Calliope Mikulecky uses spring break to dig razor clams on Puget Sound–far from the fluorescent hallways and endless tasks of school. Photo by Shannon McGinnis.
A week in spring free from the job means, for me, catching up with garden tasks before the explosive growth of May and June overwhelms me. I work among prosperous people, some of them, so I hear of their travel plans. I admit that time on a tropical beach sounds alluring. But I also know that what we yearn to encounter by traveling everywhere, by indulging in restless thousand-mile weekends, may be more elusive than a plane ticket to Maui–and more accessible than a million distractions streaming to a million devices.
One of the more liberating things I’ve learned from travel came clear to me one morning at the twin lakes atop Mollman Pass in the Mission Mountains. It was only a few miles from home, and we’d hiked up to the pass in the Mission Range the day before–the ridge from which we could see the Swan Range to the east, and pitched our tents. When dawn arrived I got up, somewhat ecstatic with the sense of ease and freedom one easily finds in the back country. It’s a form of being rich–having time to lavish on life’s gorgeous details.
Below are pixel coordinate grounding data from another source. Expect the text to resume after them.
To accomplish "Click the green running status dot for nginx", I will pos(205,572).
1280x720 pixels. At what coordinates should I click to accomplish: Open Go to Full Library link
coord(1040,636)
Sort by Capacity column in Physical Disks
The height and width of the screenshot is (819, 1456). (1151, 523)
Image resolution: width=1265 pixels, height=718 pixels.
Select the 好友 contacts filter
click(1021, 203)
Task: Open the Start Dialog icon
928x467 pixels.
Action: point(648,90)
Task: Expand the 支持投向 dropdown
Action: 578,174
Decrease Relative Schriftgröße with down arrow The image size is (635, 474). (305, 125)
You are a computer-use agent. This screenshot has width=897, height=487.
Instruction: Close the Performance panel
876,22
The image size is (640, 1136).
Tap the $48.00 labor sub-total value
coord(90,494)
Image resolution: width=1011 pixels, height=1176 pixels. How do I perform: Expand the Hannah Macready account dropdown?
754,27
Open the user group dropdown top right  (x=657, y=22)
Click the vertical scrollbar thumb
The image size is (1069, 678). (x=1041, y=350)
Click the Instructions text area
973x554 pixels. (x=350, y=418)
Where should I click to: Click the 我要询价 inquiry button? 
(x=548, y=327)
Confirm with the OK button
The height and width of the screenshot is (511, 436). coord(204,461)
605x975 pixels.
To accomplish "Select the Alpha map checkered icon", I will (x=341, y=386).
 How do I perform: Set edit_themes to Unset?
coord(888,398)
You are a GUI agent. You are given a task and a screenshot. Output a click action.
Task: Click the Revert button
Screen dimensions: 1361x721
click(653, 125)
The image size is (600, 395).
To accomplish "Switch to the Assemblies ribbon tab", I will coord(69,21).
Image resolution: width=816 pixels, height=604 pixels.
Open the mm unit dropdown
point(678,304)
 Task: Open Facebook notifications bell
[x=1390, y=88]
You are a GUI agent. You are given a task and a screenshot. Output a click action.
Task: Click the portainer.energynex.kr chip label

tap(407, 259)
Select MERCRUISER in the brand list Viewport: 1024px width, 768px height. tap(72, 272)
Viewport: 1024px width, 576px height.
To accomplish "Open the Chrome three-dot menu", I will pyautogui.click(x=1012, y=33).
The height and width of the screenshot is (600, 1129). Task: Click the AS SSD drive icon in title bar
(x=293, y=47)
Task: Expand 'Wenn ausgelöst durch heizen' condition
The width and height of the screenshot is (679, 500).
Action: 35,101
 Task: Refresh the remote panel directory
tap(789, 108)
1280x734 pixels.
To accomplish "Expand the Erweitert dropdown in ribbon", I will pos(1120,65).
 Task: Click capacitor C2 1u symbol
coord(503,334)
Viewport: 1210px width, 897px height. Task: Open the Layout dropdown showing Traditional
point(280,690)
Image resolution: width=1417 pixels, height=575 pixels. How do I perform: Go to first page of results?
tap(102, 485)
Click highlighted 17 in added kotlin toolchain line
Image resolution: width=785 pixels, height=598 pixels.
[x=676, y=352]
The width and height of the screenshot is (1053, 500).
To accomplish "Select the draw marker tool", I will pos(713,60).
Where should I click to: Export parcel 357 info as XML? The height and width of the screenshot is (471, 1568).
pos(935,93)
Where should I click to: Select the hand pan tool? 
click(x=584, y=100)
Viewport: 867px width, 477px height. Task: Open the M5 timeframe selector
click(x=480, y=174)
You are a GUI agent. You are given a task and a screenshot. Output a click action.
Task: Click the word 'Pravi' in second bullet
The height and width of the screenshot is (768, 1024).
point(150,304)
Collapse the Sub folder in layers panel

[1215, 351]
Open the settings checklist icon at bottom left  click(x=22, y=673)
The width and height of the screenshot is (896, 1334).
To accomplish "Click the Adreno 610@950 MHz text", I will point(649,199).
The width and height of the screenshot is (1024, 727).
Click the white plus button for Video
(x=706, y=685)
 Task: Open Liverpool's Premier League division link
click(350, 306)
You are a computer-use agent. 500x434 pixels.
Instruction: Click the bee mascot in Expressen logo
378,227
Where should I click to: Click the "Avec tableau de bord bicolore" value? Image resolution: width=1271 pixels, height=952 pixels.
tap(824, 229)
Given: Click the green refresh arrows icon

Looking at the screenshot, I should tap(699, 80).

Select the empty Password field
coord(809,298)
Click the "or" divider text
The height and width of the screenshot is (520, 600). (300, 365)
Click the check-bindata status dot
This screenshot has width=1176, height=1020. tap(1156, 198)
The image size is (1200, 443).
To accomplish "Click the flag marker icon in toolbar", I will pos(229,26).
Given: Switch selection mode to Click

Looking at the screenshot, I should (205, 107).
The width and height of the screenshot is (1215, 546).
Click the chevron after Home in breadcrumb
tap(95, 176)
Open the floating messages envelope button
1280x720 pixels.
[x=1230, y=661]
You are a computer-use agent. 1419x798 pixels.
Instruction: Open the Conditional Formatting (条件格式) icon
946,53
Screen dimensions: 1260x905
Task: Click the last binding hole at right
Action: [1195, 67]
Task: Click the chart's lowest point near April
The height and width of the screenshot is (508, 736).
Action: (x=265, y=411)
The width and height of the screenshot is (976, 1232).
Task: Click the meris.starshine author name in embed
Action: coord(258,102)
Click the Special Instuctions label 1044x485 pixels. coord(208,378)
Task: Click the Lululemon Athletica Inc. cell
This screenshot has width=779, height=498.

Here were no tasks or unfinished projects–no repairs to be made or messes to organize or messages to answer. A red-tailed hawk circled the sky between peaks and feeding trout dimpled the lake. The fast-changing light cascaded over glaciers and canyons . Fresh tracks of goats, rabbits, and a grizzly in the mud around a small spring hinted at how little I could see of where I was and what was happening. I spent an hour before breakfast standing on a cliff, climbing to little perches for a better view, sitting beside the rippling water, watching, savoring the breezes on my skin amid the soft rustle of Creation.
It occurred to me that most of what I was observing could be experienced in my own yard along Mission Creek down in the valley. What I was enjoying most about my little excursion was not the earth and sky, which were never far away, but my attention, which is to say my consciousness, devoted to sensing the moment.
I know by long experience now that what I’m seeking has more to do with waking up a little more than with any exotic quality of the location where I find myself. Yesterday morning I spent removing peony cages from crinkly brown remnants of last summer’s peonies, removing starts of quack grass and bindweed with a single-tined finger hoe, then replacing the cages. As I worked, I paused to watch juncos, house finches, goldfinches, robins and chickadees, drawn by the millet I’d spread on the ground.
Gardening when one isn’t anxious about hunger can be mainly a contemplative act, involving, as Virgil knew, keen attention to heaven’s indulgence:
Nor would the stress
Of life be bearable for tender things
Did not so long a respite come between
The cold and heat, and heaven’s indulgence grant
This comfort to the world.
Giving all one’s attention to a place on earth one knows well–paying attention with ears, nose, skin, and soul–is a fine way to spend an April morning. Life courses in fresh torrents around and through us, and inexhaustible energy flows in our veins as we turn to all the rows of our lives, at home.